Table of Contents
International Scholarly Research Notices
Volume 2014, Article ID 964051, 11 pages
http://dx.doi.org/10.1155/2014/964051
Review Article

Self-Microemulsifying Drug Delivery Systems: An Attractive Strategy for Enhanced Therapeutic Profile

1Vaageswari College of Pharmacy, Karimnagar, Telangana 505001, India
2Manipal College of Pharmaceutical Sciences, Manipal, Karnataka 576104, India

Received 10 August 2014; Accepted 20 November 2014; Published 8 December 2014

Academic Editor: Faiyaz Shakeel

Copyright © 2014 Samatha Akula et al. This is an open access article distributed under the Creative Commons Attribution License, which permits unrestricted use, distribution, and reproduction in any medium, provided the original work is properly cited.

Abstract

Ease of administration and painless approach made oral route the most preferred.
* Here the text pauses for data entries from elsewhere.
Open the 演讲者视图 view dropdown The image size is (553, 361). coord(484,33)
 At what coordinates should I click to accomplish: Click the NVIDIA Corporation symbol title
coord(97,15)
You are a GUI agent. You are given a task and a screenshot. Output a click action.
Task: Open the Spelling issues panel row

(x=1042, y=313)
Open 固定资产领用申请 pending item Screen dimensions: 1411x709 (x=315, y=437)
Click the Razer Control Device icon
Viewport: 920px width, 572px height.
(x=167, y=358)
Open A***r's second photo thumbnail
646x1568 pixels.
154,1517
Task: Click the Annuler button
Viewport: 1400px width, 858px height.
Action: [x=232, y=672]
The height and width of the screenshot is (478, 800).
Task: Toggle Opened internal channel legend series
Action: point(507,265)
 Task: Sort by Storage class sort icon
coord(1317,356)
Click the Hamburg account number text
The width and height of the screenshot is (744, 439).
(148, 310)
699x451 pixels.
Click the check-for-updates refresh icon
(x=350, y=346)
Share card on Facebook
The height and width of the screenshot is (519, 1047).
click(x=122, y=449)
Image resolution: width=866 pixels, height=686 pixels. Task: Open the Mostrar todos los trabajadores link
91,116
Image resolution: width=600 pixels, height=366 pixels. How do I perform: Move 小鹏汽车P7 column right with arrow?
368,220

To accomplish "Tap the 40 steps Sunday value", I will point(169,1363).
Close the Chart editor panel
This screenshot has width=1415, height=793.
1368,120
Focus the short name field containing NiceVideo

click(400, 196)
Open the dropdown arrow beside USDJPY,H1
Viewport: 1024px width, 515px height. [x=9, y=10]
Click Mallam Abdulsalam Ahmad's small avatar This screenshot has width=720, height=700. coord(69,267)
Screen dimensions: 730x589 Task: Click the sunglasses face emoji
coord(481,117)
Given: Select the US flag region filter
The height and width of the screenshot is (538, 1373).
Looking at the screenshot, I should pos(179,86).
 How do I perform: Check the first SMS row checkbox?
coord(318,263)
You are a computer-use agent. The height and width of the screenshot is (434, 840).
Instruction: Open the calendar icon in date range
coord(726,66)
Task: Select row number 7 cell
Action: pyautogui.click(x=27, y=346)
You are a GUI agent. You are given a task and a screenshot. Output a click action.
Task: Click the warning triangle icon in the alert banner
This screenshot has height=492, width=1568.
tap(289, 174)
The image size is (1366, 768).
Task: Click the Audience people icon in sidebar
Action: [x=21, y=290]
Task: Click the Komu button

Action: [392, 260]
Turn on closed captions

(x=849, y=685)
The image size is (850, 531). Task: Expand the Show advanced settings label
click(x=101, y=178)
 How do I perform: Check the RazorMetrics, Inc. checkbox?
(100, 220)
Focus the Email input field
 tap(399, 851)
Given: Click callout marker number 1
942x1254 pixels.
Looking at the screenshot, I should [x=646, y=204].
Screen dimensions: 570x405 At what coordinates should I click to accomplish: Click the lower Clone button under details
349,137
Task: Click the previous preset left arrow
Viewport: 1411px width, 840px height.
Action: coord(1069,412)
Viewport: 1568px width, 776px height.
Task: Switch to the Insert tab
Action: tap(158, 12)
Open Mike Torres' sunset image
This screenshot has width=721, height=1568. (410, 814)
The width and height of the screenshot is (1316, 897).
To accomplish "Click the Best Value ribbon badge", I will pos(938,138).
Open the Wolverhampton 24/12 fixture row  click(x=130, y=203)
Poor oral bioavailability is pronounced with the majority of recent active ingredients because of dissolution rate limited absorption. Failure to attain intended therapeutic effect of the poor water soluble drugs by this route led to development of novel drug delivery systems which will fulfill therapeutic needs with minimum dose. Although many formulation approaches like solid dispersions, complexation, pH modification, and cocrystals exist, lipid based delivery systems finding increased appliance with the apparent increase in absorption of drug. Among lipid based formulations, self-microemulsifying formulations (droplet size < 100 nm) are evident to improve the oral bioavailability of hydrophobic drugs primarily due to their efficiency in facilitating solubilization and in presenting the hydrophobic drug in solubilized form whereby dissolution process can be circumvented. Various components that are used to formulate these dosage forms like surfactants and lipids contribute to the overall improvement in oral bioavailability via promoting the lymphatic transport; thereby hepatic first pass metabolism can be surmounted. The present paper gives exhaustive information on the formulation design and characterization of SMEDDS along with the probable mechanisms by which the bioavailability can be improved with SMEDDS.